To show the power of Grover’s algorithm, we will close our post with an example. We consider $n = 3$. The possible states are: [“000”, “001”, “010”, “011”, “100”, “101”, “110”, “111”]. Our function $f$ is equal to one only at the state “101”. Following the algorithm above we have:

- Initially: $|\mathbf{\varphi}_1 \rangle = [0 ~0 ~0 ~0 ~0 ~0 ~0 ~0]^\top$.
- After applying the Hadamard transfrom, we get: $|\mathbf{\varphi}_2 \rangle = \left[\tfrac{1}{\sqrt{8}} ~\tfrac{1}{\sqrt{8}} ~\tfrac{1}{\sqrt{8}} ~\tfrac{1}{\sqrt{8}} ~\tfrac{1}{\sqrt{8}} ~\tfrac{1}{\sqrt{8}} ~\tfrac{1}{\sqrt{8}} ~\tfrac{1}{\sqrt{8}}\right]^\top$.
- In the inner loop:
- The phase inversion gives: $|\mathbf{\varphi}_{3a} \rangle = \left[\tfrac{1}{\sqrt{8}} ~\tfrac{1}{\sqrt{8}} ~\tfrac{1}{\sqrt{8}} ~\tfrac{1}{\sqrt{8}} ~\tfrac{1}{\sqrt{8}} ~-\tfrac{1}{\sqrt{8}} ~\tfrac{1}{\sqrt{8}} ~\tfrac{1}{\sqrt{8}}\right]^\top$.
- The mean of the vector of probabilities is: $\frac{7\cdot \tfrac{1}{\sqrt{8}} -\tfrac{1}{\sqrt{8}}}{\sqrt{8}} = \frac{3}{4 \sqrt{8}}$.
- After inversion around the mean, our vector of probabilities becomes: $|\mathbf{\varphi}_{3b} \rangle = \left[\tfrac{1}{2\sqrt{8}} ~\tfrac{1}{2\sqrt{8}} ~\tfrac{1}{2\sqrt{8}} ~\tfrac{1}{2\sqrt{8}} ~\tfrac{1}{2\sqrt{8}} ~\tfrac{5}{2\sqrt{8}} ~\tfrac{1}{2\sqrt{8}} ~\tfrac{1}{2\sqrt{8}}\right]^\top$.
- … (after one more iteration in the inner loop).

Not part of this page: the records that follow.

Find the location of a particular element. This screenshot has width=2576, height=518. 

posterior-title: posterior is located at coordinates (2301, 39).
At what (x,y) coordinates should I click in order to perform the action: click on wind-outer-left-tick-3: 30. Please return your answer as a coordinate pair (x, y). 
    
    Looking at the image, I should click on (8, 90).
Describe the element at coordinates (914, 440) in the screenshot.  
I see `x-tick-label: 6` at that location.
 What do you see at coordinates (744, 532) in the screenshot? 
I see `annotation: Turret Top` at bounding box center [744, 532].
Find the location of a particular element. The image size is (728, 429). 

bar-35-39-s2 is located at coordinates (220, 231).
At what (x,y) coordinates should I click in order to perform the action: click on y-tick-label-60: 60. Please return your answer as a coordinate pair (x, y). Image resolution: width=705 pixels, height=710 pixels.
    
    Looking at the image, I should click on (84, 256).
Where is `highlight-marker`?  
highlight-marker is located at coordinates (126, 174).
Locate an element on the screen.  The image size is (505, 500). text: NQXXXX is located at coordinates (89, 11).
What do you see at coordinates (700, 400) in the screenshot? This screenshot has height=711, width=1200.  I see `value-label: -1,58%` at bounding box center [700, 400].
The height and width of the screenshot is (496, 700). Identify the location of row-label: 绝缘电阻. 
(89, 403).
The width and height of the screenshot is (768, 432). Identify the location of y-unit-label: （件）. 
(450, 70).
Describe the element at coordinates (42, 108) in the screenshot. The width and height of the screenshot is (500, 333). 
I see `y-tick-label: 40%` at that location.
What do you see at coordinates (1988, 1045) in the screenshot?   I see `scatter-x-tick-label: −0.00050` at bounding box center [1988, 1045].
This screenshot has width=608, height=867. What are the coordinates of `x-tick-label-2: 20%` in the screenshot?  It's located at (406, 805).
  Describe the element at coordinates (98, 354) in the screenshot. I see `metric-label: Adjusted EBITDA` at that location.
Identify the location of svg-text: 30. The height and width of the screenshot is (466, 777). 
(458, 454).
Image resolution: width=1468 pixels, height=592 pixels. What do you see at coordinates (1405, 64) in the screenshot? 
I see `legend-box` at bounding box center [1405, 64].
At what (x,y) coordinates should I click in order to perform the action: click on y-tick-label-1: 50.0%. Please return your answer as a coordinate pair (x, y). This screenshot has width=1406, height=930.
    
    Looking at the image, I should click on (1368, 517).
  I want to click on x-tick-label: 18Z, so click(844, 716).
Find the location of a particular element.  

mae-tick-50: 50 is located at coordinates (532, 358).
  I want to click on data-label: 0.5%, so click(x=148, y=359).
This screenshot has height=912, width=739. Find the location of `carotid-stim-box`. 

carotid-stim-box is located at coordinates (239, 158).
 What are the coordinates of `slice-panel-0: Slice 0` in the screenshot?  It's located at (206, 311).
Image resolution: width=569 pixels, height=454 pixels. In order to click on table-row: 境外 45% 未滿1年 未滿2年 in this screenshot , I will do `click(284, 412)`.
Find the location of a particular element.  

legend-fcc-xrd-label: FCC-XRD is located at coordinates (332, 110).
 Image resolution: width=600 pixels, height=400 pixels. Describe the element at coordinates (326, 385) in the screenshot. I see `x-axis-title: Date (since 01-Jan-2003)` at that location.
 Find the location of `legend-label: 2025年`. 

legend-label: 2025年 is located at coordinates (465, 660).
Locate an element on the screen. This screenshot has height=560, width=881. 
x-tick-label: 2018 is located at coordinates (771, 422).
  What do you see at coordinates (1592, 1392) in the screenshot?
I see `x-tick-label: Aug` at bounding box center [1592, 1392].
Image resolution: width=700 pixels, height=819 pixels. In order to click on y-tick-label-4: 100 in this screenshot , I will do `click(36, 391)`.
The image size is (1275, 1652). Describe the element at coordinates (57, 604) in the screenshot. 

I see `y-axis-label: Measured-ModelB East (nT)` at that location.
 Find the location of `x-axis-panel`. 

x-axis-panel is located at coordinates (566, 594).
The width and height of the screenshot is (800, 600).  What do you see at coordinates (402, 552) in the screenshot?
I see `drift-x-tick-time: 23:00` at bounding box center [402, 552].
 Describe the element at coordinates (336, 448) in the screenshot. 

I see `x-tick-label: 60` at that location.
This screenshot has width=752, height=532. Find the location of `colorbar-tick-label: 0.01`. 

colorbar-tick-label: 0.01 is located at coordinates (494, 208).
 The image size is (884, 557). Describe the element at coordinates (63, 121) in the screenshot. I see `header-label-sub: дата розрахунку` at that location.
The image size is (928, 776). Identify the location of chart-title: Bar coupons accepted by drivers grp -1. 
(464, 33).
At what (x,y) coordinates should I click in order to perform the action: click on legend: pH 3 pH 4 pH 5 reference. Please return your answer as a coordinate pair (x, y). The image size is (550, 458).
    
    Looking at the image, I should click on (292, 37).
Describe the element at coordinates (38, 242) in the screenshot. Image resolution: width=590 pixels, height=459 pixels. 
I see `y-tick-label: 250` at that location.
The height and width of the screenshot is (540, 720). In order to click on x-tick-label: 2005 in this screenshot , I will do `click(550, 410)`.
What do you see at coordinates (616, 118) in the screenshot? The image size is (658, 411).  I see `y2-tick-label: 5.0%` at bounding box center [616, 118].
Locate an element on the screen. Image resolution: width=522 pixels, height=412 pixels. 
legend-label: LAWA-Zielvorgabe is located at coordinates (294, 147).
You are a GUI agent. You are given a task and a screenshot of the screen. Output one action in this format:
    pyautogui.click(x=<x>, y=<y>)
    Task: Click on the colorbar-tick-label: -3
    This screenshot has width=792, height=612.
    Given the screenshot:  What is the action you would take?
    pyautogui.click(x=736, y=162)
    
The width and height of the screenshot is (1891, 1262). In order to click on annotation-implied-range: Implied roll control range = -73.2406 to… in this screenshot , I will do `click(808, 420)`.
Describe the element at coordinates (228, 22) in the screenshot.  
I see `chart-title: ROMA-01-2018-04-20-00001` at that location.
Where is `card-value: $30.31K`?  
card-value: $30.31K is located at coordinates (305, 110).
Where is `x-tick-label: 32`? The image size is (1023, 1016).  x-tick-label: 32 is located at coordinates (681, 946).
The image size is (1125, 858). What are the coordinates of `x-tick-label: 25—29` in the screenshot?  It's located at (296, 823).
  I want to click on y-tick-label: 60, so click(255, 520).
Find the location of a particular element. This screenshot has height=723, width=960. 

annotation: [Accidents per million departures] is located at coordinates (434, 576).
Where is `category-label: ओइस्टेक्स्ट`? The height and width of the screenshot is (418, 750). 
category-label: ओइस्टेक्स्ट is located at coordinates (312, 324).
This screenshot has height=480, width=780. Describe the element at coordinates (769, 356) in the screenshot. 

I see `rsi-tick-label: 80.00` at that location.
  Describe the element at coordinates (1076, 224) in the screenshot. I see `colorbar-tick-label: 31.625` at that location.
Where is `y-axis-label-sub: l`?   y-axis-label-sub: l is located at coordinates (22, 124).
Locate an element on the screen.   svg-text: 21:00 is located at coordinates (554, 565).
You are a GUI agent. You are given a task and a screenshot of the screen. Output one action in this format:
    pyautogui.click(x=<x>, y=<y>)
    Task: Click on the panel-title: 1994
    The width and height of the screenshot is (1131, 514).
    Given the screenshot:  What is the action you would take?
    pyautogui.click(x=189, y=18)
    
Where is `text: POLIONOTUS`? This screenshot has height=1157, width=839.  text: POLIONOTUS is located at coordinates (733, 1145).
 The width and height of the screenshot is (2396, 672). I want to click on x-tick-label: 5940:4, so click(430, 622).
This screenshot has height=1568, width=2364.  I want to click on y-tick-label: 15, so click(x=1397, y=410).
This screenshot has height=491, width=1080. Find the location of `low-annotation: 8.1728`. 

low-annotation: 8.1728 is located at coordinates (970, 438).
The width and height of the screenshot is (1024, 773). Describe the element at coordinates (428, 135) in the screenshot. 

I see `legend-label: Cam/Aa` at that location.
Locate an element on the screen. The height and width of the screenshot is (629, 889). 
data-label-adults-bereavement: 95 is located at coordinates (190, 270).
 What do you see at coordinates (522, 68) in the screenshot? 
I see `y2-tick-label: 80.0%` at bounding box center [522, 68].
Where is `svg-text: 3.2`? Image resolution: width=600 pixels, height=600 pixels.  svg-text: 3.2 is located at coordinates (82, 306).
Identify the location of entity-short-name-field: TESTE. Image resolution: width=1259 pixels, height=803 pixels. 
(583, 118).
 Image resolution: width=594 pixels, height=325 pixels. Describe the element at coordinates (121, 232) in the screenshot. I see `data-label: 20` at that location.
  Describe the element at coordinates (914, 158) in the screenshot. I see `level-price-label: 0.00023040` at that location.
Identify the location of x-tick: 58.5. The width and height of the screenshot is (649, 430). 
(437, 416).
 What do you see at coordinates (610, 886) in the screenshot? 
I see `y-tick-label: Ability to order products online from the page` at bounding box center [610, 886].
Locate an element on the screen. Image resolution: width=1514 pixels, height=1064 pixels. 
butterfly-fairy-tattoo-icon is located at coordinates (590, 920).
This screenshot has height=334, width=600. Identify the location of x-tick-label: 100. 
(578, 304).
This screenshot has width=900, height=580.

- Measuring the top output, we get: $|\mathbf{\varphi}_{3b} \rangle = \left[-\tfrac{1}{4\sqrt{8}} ~-\tfrac{1}{4\sqrt{8}} ~-\tfrac{1}{4\sqrt{8}} ~-\tfrac{1}{4\sqrt{8}} ~-\tfrac{1}{4\sqrt{8}} ~\tfrac{11}{4\sqrt{8}} ~-\tfrac{1}{4\sqrt{8}} ~-\tfrac{1}{4\sqrt{8}}\right]^\top$.

Observe that the probability to measure “101” is: $|\tfrac{11}{4\sqrt{8}}|^2 = 0.9453125$, while any other entry appears in the output with probability: $|\tfrac{11}{4\sqrt{8}}|^2 = 0.0078125$. Thus, even with two iterations, we get the solution we want with probability getting pretty close to 1!